A tough and changing market
Rhino Resource Partners' coal revenues fell 24% year over year in the first quarter. That came from a mixture of lower tons sold (down about 16%) and lower revenue per ton (off around 10%). Clearly, the coal market wasn't kind to Rhino in the first stanza of 2014.

That said, Rhino sold a natural gas investment for $184 million. That sale pushed the top and bottom lines higher in the first quarter, but will obviously do little to help results in the final three quarters. However, that deal leaves Rhino largely debt free. That's an enviable position to be in when other industry participants are selling assets to raise cash in an attempt to ensure they make it through to the other side of this coal downturn.

Source: Matthew Field, via Wikimedia Commons

Fortunately, at least on the domestic thermal side of the equation, "the other side" appears to be in sight. According to industry watcher Platts, thermal coal from the Powder River Basin is seeing strong pricing this year. That's the beginning of a positive trend.

What's the fuss?
The reason for the price increase is that, according to David Khani, CFO of fellow coal player CONSOL Energy (CNX 1.95%), "we have these very low inventories in the gas markets and the coal markets... And we don't see any quick fix to rebuilding the coal or gas inventories." In fact, Khani says there's a catch 22 going on, because replenishing gas inventory will require more coal burn and replenishing coal inventories will require more gas burn.

No wonder CONSOL is so upbeat! The company has a fast-growing natural gas business, year over year production increased 23% in the first quarter, and a low-cost coal operation with a new mine coming online. CONSOL, which earned $0.50 a share in the first quarter, is ready to serve both sides of this dilemma.

Although Rhino just exited the natural gas business, it's at least ready on the coal side. Better yet, Rhino CEO Christopher Walton is saying the same thing as CONSOL. If it were just one of them then you could dismiss it, but the more industry players that see a turn the more you have to consider that now is the time to start watching.

A beast ready to charge?
While Rhino's Walton noted the low gas inventories and the low coal inventories, he went a little further: "we believe utilities are acting as if coal will be available to displace reduced natural gas burn. The question is, at what price?" That's a big question because coal miners have been shutting production to deal with low prices and reduced demand. You can't turn coal mines on and off with the flick of a switch.

The thing that distinguishes Rhino, though, is its over 13% yield.
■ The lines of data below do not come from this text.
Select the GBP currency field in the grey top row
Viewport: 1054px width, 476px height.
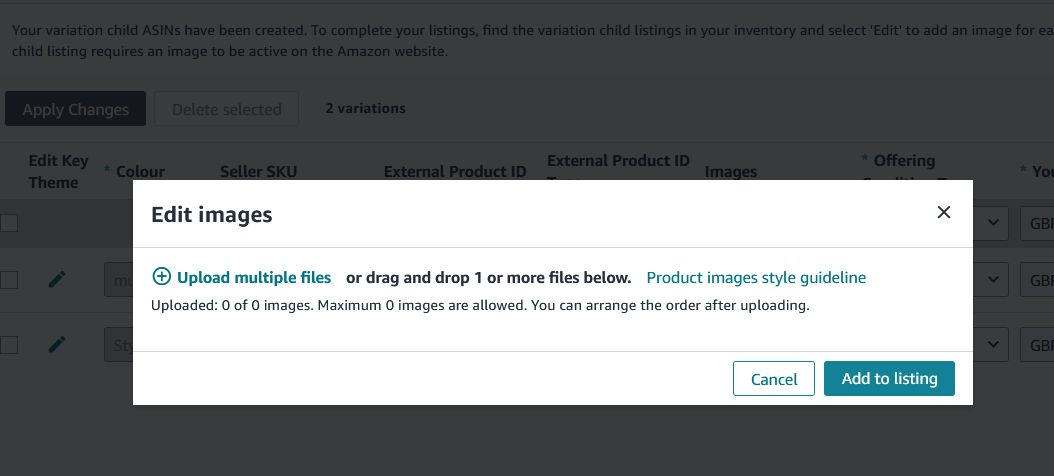[x=1037, y=224]
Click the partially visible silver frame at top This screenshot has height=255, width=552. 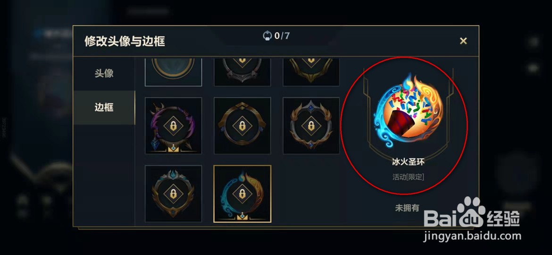tap(242, 72)
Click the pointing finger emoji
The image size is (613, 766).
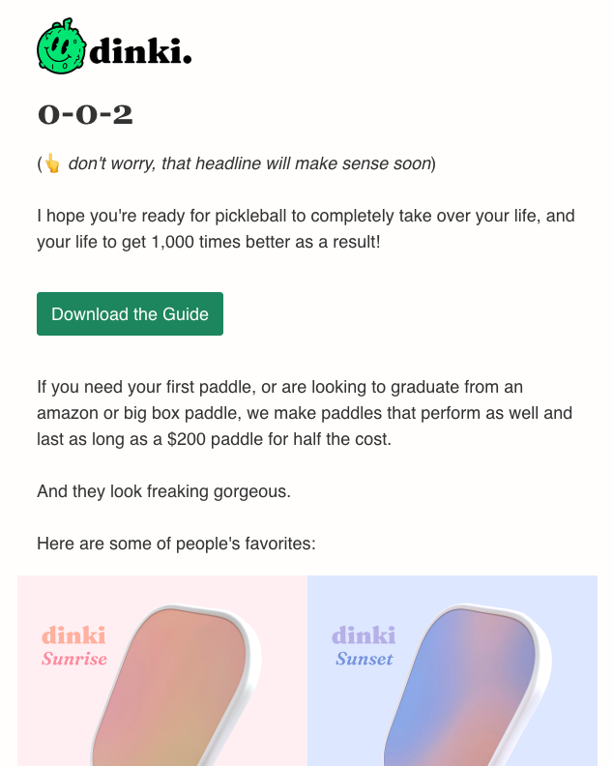click(52, 163)
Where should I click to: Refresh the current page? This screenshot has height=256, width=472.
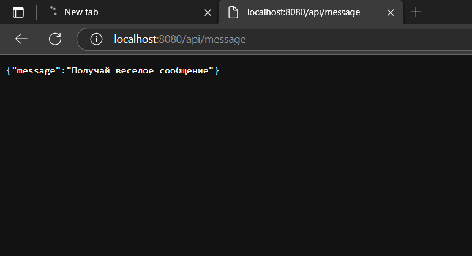coord(55,39)
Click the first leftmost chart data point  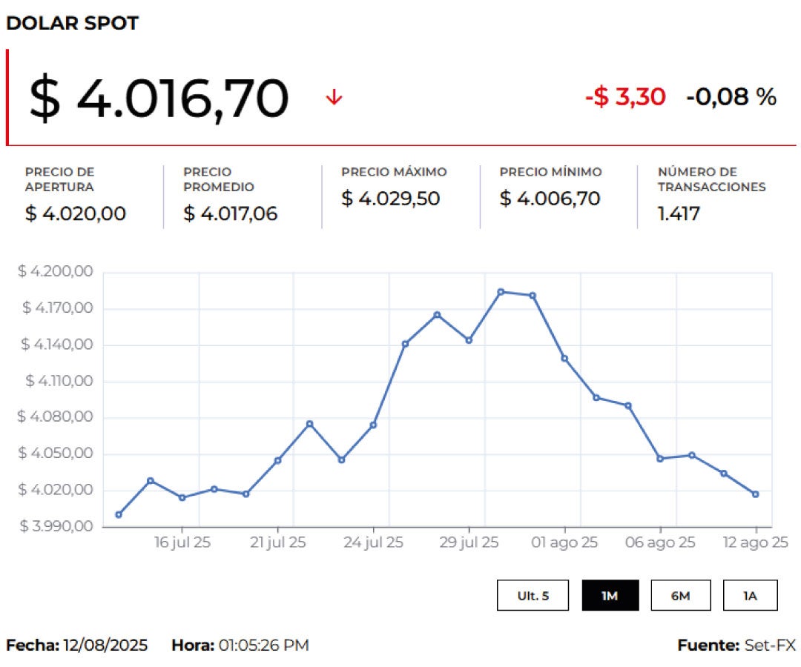(119, 514)
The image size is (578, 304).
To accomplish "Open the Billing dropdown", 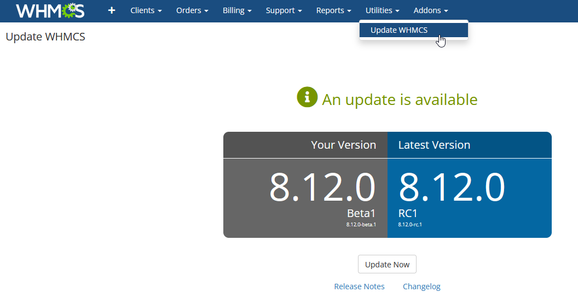I will [x=237, y=11].
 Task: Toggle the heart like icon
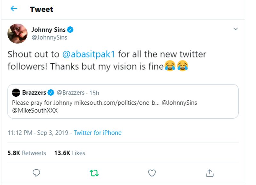[x=152, y=173]
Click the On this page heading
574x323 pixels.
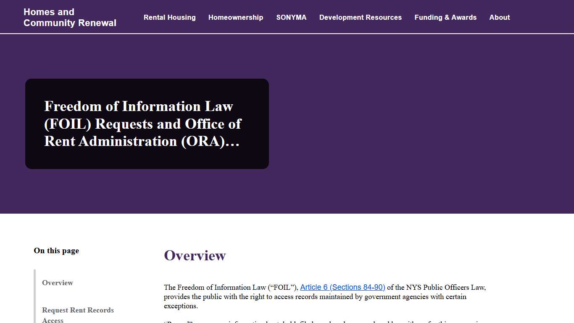coord(56,251)
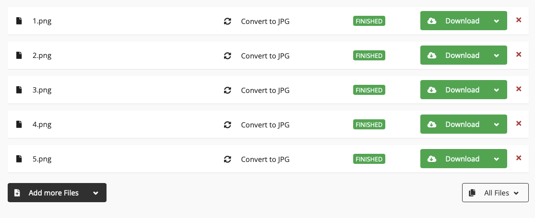Viewport: 535px width, 218px height.
Task: Select Convert to JPG on 5.png row
Action: pyautogui.click(x=265, y=159)
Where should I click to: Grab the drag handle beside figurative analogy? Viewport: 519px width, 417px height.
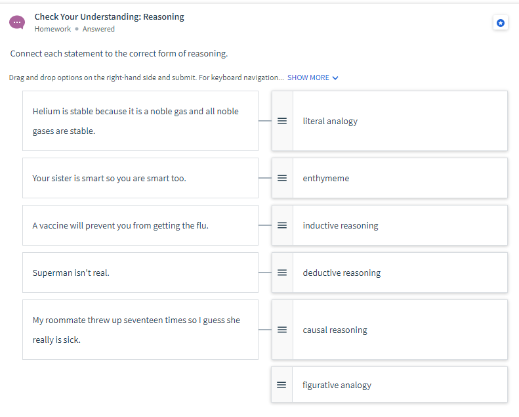pyautogui.click(x=281, y=385)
That's a high figure, but Rhino's Walton believes the partnership has "substantial flexibility to maintain distributions on our common units ... [and] the flexibility to grow opportunistically within the energy sector." The big impact from the new mine will be felt next year, but with a debt-free Rhino you can get paid handsomely to wait without too much risk. That said, like CONSOL, Rhino has a new coal mine ready to open for business. The mine already has a contract in place and is sending test coal to additional customers. If the test runs lead to contracts, Rhino believes it can double or triple production from this mine. In other words, if there is increased demand, both CONSOL and Rhino are in good position to meet it while others will have to restart idled operations.

If CONSOL and Rhino are right about the coal market turning a corner, there's a lot more upside potential than downside risk. Now is the time to take a deep dive into high-yielding Rhino for more aggressive investors.